Note that the current ZADS Avro message format and data model was designed to fulfill the needs of the ZTF survey specifically. For example, candidate detection history is formatted in such a way as to allow for the simple processing of lightcurves, and ZTF alerts include postage stamp cutout files as opposed to the URI to a location where they can be accessed. By comparison, VOEvent is intended as a more generalized format and attempts to specify a data model suitable for any celestial event use case. Fulfilling the needs of ZTF stream and merging its alert structure with the more broadly applicable VOEvent could provide a roadmap for evolving IVOA standards in preparation for alert streams from large scale surveys such as the LSST.

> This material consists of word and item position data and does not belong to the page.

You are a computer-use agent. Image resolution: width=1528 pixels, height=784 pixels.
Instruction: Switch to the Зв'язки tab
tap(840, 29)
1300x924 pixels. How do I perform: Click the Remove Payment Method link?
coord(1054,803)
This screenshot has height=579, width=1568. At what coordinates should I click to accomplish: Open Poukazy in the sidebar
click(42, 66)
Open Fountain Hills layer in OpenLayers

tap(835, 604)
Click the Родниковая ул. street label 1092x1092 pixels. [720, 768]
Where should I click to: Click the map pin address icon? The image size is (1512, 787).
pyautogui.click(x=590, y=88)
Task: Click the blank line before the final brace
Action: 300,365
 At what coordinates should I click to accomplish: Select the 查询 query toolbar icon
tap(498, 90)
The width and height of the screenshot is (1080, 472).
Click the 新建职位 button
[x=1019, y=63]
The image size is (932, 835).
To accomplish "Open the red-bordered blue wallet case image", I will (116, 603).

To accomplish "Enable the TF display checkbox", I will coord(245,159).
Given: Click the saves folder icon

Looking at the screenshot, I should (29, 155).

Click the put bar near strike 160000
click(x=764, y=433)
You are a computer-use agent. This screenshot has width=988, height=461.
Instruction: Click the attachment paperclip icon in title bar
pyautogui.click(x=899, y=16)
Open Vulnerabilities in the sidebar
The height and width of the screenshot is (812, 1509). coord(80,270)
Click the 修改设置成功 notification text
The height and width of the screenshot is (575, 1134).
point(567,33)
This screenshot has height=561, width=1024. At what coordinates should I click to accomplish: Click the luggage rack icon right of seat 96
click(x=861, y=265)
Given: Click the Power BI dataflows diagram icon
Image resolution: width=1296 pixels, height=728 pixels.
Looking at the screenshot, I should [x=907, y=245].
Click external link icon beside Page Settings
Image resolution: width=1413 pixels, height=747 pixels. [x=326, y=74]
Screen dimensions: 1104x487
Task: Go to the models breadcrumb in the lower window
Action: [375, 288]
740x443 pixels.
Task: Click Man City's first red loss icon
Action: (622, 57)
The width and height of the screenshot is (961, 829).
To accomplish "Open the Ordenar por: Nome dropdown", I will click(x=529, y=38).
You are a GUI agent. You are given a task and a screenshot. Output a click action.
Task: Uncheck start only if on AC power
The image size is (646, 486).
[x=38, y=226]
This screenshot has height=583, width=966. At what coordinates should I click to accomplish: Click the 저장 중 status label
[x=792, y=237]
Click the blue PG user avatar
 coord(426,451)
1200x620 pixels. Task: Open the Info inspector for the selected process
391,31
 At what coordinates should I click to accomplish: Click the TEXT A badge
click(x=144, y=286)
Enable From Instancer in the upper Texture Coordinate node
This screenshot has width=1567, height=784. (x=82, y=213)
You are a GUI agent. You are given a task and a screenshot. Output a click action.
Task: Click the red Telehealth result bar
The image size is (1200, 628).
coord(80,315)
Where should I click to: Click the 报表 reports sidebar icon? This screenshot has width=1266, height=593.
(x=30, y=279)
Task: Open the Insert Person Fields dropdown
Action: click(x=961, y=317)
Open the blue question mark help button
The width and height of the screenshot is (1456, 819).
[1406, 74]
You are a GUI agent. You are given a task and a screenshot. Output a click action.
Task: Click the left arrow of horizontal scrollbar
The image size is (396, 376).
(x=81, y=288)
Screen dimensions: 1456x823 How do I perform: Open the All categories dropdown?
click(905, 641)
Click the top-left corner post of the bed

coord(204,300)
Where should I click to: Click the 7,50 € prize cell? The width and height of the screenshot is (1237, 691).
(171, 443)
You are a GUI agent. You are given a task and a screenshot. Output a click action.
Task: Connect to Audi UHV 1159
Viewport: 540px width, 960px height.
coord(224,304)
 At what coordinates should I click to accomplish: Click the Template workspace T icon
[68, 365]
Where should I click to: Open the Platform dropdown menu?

3.2 Alert message distribution
For distributing alerts, ZADS utilizes Apache Kafka, a logging system or messaging queue reinvented as a distributed data streaming platform (Kreps et al., 2011). Kafka was originally developed by LinkedIn and later open sourced through the Apache Software Foundation. Kafka is used for large scale, high throughput and low latency data pipelines, has been deployed for industry applications transmitting over 1 trillions messages per day, and can be scaled easily by deploying a cluster of Kafka “brokers.” ZADS deploys Kafka in a small cluster of three brokers, using Docker666https://www.docker.com, a software containerization platform.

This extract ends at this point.